"Derek Olson grew up dreaming about the thrill of running his own business. Decades later, that dream came true and made him wealthy -- just not exactly in the way he expected. Olson has made a fortune making machines that rip up flooring, like carpeting in elementary schools.
"This is how sexy it is: The average elementary school in the United States has 7 miles of carpet -- and children are disgusting," said Olson, chief executive of National Flooring Equipment and the father of two, chuckling. "So elementary schools basically need their floors redone almost every summer. It's this niche industry that no one knows about and everybody needs."
Finance and Silicon Valley offer glamorous, high-profile paths that can lead to significant wealth.
But a vast universe of traditional routes focused on providing goods and services has become increasingly central to the accumulation of significant, if less obvious, wealth in the U.S.
"We call it the stealthy wealthy," said Owen Zidar, a Princeton University economist who has studied the group with University of Chicago economist Eric Zwick.
Olson's annual income running his flooring-equipment company puts him in the top 1% of earners in the U.S., or people who as of 2022 made at least $550,000, excluding capital gains.
He expects Minnesota-based National to bring in roughly $50 million in revenue this year, after recently buying an Australian manufacturer. His family's luxuries include two Land Rovers, private school for the children and a month-long European summer vacation.
Behind a paycheck, the largest source of income for the 1% highest earners in the U.S. isn't being a partner at an investment bank or launching a one-in-a-million tech startup. It is owning a midsize regional business.
Many of them are distinctly boring and extremely lucrative, like auto dealerships, beverage distributors, grocery stores, dental practices and law firms, Zidar and Zwick said.
Their analysis of anonymized tax data from 2000 through 2022 suggests the importance of such business ownership to the U.S. economy has grown.
The share of income that ownership generates has increased to 34.9% in 2022 from 30.3% in 2014 for the top 1% earners.
It has increased even more at the topmost levels.

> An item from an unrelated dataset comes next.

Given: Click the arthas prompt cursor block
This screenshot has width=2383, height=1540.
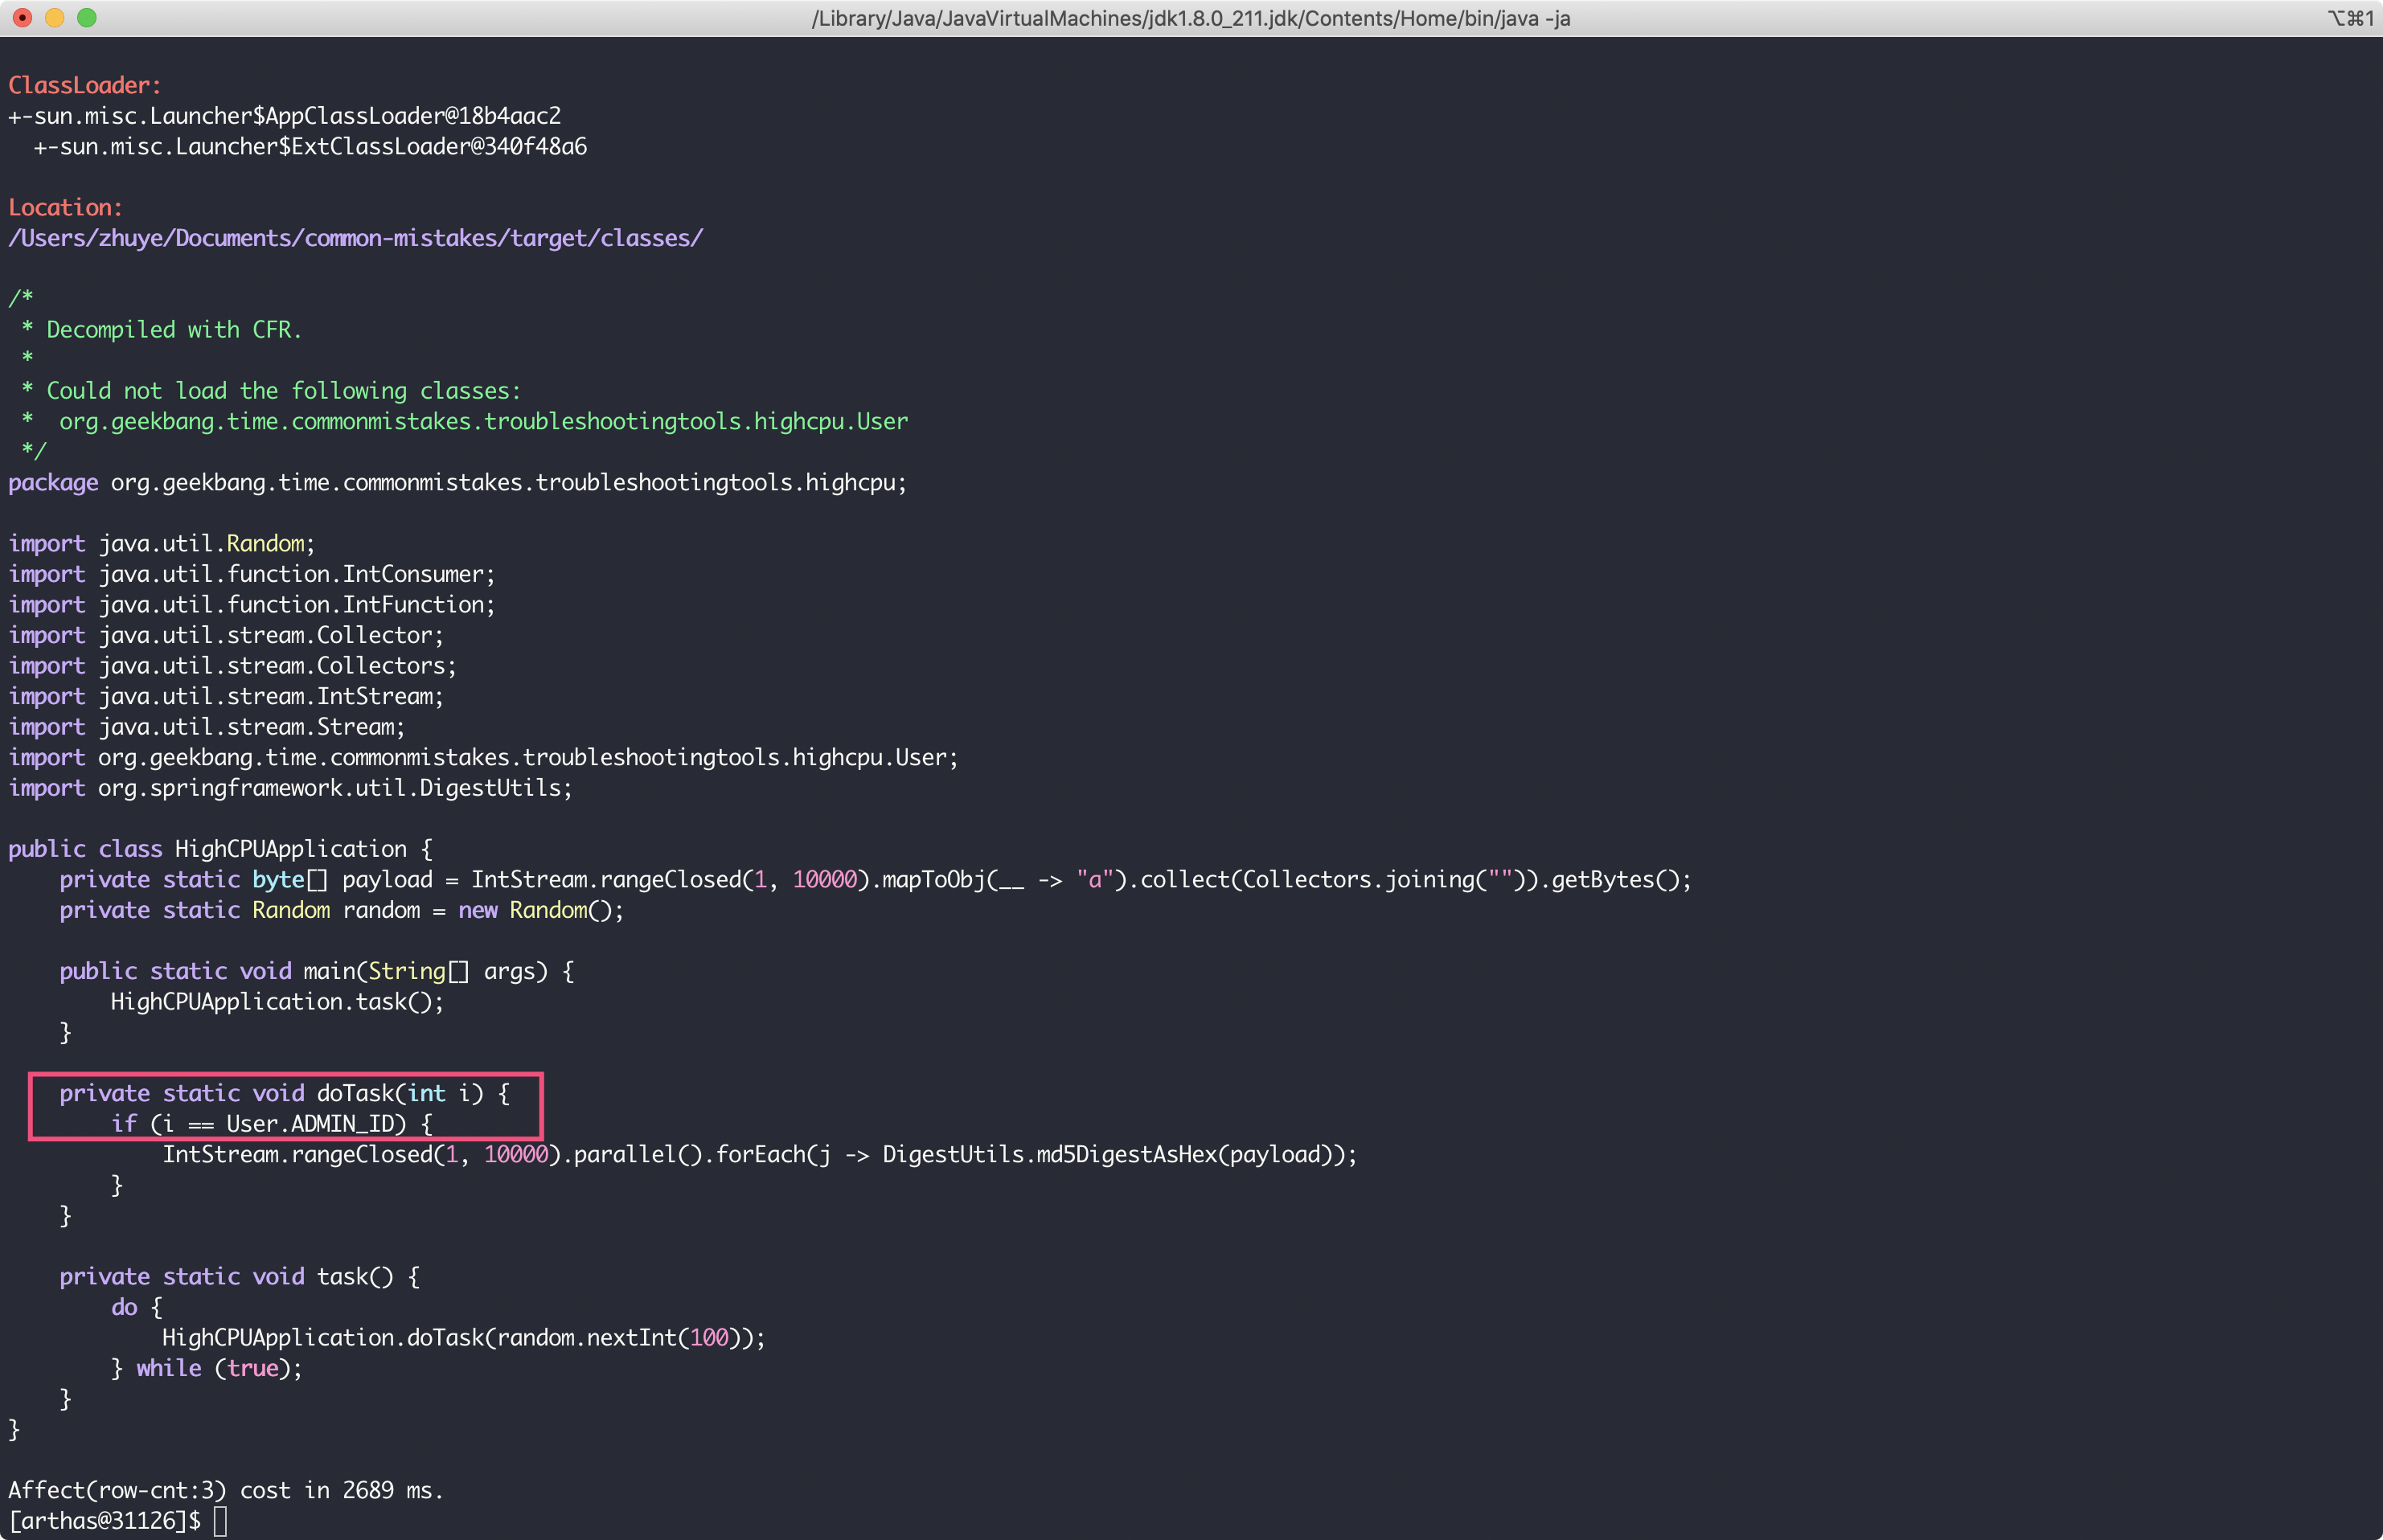Looking at the screenshot, I should 220,1521.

The top 0.1% highest-earners saw 43.1% of their income come from such business ownership in 2022, compared with 37.3% in 2014. (The minimum income threshold in 2022 to qualify for the top 0.1% of earners was $2.3 million, according to Zidar.)
"I still am sometimes surprised by the business that somebody's built that turns into wealth creation for the family and becomes a part of the American economy," said Greg Fleming, chief executive of Rockefeller Capital Management, which manages or has under administration or brokerage more than $150 billion for wealthy clients.
In his 37-year career, Fleming has seen significant wealth created by carwashes, residential-lighting companies and companies that distribute parts for industrial appliances in need of repair.
New York-based Rockefeller has expanded its reach to "emerging wealth centers," such as Grand Rapids, Mich., and Winter Park, Fla.
Zidar and Zwick attribute the growth of this group to tax cuts in recent decades for such business owners and low interest rates that have boosted company valuations. The number of such business owners worth $10 million or more, adjusted for inflation, has more than doubled since 2001, to 1.6 million as of 2022.
Zidar and Zwick studied what the Internal Revenue Service calls S-corporations and partnerships, where the profits and losses of the business flow through to the owners or partners, and the business itself doesn't pay taxes. The typical midsize business they studied has annual sales of $20 million and 100 employees." [1]
1. 'Stealthy Wealthy' Are Making Money With Boring Businesses. Chung, Juliet. Wall Street Journal, Eastern edition; New York, N.Y.. 19 May 2025: A1.